----- The records -----

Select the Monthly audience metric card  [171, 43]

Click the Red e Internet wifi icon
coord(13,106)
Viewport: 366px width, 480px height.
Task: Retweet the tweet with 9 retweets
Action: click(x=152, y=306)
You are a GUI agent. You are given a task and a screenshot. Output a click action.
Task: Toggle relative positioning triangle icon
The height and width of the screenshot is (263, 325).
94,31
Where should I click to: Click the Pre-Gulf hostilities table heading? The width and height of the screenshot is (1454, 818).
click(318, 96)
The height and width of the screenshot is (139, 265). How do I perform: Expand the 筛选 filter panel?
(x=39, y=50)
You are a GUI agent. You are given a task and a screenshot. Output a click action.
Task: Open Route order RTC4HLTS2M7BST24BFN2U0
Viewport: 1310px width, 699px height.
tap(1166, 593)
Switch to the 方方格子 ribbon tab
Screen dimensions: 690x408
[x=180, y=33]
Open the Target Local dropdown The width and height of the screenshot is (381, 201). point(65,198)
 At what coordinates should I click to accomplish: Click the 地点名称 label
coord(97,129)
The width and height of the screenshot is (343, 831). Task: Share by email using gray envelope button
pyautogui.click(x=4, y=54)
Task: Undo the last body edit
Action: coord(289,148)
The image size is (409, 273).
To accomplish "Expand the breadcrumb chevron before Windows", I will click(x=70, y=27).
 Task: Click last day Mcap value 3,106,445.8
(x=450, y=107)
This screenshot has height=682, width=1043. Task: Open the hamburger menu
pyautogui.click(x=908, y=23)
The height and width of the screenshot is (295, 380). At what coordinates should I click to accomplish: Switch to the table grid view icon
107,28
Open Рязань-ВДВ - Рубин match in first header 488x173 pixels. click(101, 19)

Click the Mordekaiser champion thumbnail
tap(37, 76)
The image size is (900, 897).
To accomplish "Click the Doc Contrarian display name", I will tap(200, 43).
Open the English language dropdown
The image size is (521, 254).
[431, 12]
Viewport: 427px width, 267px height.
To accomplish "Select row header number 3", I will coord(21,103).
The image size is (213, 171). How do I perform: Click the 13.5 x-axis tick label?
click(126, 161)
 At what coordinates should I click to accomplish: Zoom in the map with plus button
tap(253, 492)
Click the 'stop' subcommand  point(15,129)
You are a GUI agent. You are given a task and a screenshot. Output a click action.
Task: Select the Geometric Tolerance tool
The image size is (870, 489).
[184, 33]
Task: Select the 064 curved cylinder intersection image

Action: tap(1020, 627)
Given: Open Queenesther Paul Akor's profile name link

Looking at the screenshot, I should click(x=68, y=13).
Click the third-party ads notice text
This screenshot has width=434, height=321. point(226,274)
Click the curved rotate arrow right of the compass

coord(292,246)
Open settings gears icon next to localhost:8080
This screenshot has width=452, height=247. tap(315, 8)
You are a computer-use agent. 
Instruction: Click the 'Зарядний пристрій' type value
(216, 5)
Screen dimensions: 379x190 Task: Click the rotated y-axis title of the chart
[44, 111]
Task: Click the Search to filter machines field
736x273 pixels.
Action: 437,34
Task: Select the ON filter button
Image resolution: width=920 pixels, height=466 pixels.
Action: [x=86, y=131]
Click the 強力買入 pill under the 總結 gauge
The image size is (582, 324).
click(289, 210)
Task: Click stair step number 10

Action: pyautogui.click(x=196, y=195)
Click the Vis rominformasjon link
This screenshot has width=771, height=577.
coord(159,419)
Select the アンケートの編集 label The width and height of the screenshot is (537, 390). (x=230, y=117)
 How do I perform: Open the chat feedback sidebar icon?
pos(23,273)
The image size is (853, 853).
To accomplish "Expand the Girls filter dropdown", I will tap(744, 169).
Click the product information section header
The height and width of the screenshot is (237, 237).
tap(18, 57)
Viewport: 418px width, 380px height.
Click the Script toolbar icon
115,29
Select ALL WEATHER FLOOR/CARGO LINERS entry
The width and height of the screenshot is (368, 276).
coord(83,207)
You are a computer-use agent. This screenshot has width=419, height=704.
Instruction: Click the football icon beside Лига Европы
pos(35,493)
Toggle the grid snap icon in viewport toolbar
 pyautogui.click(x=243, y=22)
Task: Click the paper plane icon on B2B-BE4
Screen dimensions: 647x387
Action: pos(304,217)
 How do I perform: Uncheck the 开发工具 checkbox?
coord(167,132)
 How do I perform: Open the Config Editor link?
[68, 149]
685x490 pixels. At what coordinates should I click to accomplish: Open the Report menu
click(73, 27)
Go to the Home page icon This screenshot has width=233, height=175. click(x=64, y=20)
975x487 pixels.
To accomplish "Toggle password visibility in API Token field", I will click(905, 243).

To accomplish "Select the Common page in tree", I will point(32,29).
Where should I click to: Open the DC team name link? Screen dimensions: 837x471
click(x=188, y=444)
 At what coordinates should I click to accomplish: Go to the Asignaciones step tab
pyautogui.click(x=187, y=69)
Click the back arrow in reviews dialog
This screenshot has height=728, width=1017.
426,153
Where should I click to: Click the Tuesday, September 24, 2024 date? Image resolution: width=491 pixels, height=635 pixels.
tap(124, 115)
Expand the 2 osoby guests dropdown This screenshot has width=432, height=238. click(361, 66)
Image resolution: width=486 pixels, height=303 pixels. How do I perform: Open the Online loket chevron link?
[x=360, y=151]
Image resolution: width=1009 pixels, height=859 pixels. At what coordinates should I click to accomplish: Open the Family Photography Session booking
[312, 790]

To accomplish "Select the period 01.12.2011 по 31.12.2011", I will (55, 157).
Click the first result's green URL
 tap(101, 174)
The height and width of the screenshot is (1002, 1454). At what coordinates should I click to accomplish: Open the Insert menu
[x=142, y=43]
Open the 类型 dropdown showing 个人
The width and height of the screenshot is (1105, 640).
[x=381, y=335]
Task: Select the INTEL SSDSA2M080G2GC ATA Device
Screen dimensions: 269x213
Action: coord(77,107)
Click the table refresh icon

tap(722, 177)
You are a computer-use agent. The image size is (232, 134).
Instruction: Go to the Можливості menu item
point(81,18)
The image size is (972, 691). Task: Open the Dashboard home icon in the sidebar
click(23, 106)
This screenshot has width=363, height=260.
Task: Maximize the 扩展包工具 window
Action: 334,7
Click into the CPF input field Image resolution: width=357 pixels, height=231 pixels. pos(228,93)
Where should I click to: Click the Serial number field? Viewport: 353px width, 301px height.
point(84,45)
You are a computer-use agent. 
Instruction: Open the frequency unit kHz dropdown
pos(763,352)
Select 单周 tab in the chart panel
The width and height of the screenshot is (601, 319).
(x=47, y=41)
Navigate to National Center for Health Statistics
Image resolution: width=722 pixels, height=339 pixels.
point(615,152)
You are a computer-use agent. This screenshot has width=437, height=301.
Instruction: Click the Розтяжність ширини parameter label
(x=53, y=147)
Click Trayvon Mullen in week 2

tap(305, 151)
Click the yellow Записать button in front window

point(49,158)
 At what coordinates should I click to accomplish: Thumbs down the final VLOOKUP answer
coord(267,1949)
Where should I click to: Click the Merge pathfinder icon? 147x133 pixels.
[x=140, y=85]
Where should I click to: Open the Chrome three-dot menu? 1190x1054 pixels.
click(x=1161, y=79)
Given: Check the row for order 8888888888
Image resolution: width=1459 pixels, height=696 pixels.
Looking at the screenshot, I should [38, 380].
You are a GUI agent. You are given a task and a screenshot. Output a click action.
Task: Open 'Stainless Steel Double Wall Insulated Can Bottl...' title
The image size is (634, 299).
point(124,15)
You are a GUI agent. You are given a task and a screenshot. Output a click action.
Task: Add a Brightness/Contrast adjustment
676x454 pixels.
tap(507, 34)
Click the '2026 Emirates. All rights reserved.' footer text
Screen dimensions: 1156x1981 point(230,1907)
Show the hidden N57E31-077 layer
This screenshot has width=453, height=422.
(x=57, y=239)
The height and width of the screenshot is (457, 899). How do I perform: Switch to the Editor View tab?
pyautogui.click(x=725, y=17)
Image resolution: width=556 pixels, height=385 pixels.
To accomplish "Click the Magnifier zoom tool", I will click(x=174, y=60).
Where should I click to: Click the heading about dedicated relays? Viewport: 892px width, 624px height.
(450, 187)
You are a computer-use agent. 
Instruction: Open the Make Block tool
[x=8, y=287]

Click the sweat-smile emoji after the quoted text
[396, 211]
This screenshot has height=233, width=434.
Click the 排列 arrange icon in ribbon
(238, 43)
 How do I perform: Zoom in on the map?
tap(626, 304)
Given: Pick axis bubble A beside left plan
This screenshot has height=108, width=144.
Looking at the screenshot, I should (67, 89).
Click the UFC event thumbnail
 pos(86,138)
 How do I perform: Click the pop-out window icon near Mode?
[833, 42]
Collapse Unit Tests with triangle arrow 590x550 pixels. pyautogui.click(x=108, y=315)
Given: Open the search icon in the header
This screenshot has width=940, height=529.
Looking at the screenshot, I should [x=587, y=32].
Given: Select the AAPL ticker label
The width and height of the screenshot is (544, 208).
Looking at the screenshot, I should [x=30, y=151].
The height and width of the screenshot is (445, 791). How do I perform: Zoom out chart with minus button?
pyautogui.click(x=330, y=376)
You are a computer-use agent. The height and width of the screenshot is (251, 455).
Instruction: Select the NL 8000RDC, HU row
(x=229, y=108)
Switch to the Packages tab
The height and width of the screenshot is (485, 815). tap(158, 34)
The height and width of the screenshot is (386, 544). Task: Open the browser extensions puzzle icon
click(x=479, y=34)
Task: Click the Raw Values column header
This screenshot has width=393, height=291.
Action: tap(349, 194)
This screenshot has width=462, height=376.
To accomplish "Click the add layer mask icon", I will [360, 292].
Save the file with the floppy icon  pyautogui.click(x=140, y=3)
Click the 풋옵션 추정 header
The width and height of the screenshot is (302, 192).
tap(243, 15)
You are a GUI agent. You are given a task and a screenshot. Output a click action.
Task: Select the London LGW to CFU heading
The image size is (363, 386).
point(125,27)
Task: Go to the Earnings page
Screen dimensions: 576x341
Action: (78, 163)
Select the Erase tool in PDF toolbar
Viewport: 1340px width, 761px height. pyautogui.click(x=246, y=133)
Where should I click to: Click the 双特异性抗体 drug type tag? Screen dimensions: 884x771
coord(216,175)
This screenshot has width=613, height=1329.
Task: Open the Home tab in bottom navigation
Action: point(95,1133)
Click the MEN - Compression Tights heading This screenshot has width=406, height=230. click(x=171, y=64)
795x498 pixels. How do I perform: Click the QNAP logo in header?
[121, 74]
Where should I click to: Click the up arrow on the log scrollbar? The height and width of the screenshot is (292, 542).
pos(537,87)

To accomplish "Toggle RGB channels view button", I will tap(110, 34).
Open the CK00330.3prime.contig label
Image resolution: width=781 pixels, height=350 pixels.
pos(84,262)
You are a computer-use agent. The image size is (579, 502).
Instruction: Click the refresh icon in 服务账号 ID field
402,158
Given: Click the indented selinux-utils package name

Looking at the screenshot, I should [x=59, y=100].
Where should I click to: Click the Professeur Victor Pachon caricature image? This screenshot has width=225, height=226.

-----

• _What the task asks_: Starting at the line above that holds "Instruction: Click the football" and ending at the line that holds "Expand the 2", transcribe each line exactly and include no other lines.

• _Reply_:
Instruction: Click the football icon beside Лига Европы
pos(35,493)
Toggle the grid snap icon in viewport toolbar
 pyautogui.click(x=243, y=22)
Task: Click the paper plane icon on B2B-BE4
Screen dimensions: 647x387
Action: pos(304,217)
 How do I perform: Uncheck the 开发工具 checkbox?
coord(167,132)
 How do I perform: Open the Config Editor link?
[68, 149]
685x490 pixels. At what coordinates should I click to accomplish: Open the Report menu
click(73, 27)
Go to the Home page icon This screenshot has width=233, height=175. click(x=64, y=20)
975x487 pixels.
To accomplish "Toggle password visibility in API Token field", I will click(905, 243).

To accomplish "Select the Common page in tree", I will point(32,29).
Where should I click to: Open the DC team name link? Screen dimensions: 837x471
click(x=188, y=444)
 At what coordinates should I click to accomplish: Go to the Asignaciones step tab
pyautogui.click(x=187, y=69)
Click the back arrow in reviews dialog
This screenshot has height=728, width=1017.
426,153
Where should I click to: Click the Tuesday, September 24, 2024 date? Image resolution: width=491 pixels, height=635 pixels.
tap(124, 115)
Expand the 2 osoby guests dropdown This screenshot has width=432, height=238. click(361, 66)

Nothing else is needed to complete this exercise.